The actual mechanical connection between the cruise control actuator and the engine throttle.
What Can Go Wrong
Since each manufacturer has slightly different cruise control systems, specific troubleshooting procedures will vary. Most vehicle shop manuals have a multi-page diagnostic flow chart that the dealer mechanics use to solve failures. If there isn't an obvious problem like a broken wire, a blown fuse or a leaking vacuum line then the problem most likely lies in the brains of the unit or in the switch that sets the speed and contains the other functions of resume and accelerate.
But since each system has the same basic parts, different systems will share the same basic problems. As always, you should consult the repair manual for you particular vehicle before trying to troubleshoot your cruise control system.
If the vehicle speed sensor fails, the cruise control module will not get a speed signal.
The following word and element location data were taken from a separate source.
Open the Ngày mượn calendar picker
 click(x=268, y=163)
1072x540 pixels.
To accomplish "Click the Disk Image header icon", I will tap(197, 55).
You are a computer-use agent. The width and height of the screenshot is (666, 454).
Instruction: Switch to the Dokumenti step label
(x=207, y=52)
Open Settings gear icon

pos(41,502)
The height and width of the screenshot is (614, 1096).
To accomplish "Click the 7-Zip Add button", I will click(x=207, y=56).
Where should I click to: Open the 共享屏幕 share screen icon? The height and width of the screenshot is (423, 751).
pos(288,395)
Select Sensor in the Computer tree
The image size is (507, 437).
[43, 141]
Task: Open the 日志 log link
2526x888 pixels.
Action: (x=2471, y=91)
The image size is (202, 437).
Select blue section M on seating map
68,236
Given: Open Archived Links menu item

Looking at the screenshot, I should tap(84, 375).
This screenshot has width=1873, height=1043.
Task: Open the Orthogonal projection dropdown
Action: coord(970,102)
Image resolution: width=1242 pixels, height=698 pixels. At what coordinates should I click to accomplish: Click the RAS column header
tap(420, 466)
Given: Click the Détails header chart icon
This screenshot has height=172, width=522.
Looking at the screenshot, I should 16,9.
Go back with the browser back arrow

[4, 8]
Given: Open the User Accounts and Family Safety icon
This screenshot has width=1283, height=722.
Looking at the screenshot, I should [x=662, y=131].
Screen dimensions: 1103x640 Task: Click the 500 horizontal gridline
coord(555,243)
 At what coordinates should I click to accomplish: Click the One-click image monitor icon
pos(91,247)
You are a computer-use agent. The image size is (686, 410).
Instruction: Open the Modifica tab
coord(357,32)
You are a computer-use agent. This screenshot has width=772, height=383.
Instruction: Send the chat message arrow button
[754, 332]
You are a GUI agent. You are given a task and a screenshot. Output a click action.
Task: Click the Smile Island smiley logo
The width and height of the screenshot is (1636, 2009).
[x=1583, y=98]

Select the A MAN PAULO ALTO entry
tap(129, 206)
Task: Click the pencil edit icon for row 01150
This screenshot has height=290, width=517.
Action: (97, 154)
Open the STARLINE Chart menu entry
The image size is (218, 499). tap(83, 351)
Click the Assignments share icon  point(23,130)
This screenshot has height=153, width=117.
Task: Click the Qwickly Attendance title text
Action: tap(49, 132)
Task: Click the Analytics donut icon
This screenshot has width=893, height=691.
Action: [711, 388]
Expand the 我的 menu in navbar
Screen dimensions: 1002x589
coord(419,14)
If this is the case the speedometer will usually stop working as well.
The cruise control module can go bad and either not understand the signal coming in from the vehicle speed sensor or is unable to send the signal to the actuator. In addition blown fuses or broken wires can prevent the cruise control module from working properly as well.
The vacuum diaphragm inside the actuator can develop a leak and prevent it from operating properly. If it is a large vacuum leak the actuator will probably not set at all. Leaking or broken vacuum lines are usually the major cause of this problem.
Lastly, the linkage itself may break or become disconnected. Some cruise control systems use a bead type chain, like the pull chain on an old light socket, and they just plain break.